_WORK TO DO_: Reproduce verbatim the portion of the entries below that begins with the line containing "Switch to the Online tab" and ends with the line containing "(x=374, y=22)", including both of those lines.
— start DATASET EXTRACT —
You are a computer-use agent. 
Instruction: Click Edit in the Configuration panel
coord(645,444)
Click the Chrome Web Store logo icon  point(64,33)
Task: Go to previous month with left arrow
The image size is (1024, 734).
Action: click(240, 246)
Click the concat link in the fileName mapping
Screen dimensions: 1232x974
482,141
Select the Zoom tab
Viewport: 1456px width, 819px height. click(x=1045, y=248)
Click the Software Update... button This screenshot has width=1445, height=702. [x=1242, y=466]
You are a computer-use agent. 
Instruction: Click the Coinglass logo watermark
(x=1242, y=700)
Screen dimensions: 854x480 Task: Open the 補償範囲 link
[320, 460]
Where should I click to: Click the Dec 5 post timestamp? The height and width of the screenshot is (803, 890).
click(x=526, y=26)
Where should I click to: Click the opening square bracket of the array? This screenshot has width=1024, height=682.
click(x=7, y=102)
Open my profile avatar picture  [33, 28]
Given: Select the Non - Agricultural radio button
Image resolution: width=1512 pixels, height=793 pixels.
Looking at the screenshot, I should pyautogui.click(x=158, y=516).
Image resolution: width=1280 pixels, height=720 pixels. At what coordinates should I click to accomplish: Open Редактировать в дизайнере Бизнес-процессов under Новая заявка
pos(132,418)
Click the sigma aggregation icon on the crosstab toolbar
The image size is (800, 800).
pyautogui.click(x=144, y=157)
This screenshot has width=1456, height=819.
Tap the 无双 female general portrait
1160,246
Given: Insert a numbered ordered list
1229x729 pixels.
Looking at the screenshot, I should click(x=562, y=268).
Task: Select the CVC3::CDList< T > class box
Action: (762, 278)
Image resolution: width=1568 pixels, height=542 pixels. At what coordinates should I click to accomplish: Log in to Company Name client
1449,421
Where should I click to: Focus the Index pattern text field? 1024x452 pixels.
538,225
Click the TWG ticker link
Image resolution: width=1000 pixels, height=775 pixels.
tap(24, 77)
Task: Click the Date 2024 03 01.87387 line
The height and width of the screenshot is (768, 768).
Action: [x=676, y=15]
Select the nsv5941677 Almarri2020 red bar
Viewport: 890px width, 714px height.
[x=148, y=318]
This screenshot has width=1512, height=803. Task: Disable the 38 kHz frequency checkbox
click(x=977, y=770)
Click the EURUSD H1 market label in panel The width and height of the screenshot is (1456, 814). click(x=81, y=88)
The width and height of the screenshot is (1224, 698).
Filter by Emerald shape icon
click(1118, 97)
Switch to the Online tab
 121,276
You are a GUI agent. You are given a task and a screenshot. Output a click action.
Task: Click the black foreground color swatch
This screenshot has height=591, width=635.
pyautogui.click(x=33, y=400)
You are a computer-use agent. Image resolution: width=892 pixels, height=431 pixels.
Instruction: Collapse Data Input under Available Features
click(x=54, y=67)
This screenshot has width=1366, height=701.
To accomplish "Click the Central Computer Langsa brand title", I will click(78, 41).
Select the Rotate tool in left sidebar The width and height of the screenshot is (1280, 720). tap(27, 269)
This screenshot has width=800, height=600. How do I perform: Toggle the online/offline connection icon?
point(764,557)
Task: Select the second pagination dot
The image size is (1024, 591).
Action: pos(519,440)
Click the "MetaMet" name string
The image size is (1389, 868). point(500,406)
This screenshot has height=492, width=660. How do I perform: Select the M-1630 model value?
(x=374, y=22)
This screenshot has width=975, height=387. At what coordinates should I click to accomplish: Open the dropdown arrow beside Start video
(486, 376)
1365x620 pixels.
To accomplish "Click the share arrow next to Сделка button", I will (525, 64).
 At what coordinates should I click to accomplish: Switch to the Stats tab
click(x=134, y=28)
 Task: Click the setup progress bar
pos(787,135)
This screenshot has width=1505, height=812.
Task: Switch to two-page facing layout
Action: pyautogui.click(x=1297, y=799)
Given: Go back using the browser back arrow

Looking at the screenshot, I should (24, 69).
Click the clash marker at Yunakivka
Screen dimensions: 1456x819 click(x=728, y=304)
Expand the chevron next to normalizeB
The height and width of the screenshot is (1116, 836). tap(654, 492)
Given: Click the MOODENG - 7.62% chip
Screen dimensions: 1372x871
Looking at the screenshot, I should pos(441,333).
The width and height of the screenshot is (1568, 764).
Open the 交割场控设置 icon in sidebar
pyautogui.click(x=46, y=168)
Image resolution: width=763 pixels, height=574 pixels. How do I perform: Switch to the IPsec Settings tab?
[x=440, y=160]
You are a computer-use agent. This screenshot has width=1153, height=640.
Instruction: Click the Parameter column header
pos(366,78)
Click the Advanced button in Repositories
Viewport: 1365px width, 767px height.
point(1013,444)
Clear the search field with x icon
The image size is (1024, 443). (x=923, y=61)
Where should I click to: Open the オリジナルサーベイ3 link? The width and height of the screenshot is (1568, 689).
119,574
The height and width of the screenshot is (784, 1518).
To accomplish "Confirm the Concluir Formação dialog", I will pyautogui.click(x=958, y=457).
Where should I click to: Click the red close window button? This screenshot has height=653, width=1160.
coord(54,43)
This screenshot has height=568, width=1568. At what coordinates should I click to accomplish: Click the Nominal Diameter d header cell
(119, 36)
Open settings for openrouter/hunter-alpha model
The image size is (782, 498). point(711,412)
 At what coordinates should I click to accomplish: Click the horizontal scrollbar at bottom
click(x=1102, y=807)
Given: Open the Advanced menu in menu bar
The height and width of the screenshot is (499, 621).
— end DATASET EXTRACT —
_FULL OUTPUT_:
Switch to the Online tab
 121,276
You are a GUI agent. You are given a task and a screenshot. Output a click action.
Task: Click the black foreground color swatch
This screenshot has height=591, width=635.
pyautogui.click(x=33, y=400)
You are a computer-use agent. Image resolution: width=892 pixels, height=431 pixels.
Instruction: Collapse Data Input under Available Features
click(x=54, y=67)
This screenshot has width=1366, height=701.
To accomplish "Click the Central Computer Langsa brand title", I will click(78, 41).
Select the Rotate tool in left sidebar The width and height of the screenshot is (1280, 720). tap(27, 269)
This screenshot has width=800, height=600. How do I perform: Toggle the online/offline connection icon?
point(764,557)
Task: Select the second pagination dot
The image size is (1024, 591).
Action: pos(519,440)
Click the "MetaMet" name string
The image size is (1389, 868). point(500,406)
This screenshot has height=492, width=660. How do I perform: Select the M-1630 model value?
(x=374, y=22)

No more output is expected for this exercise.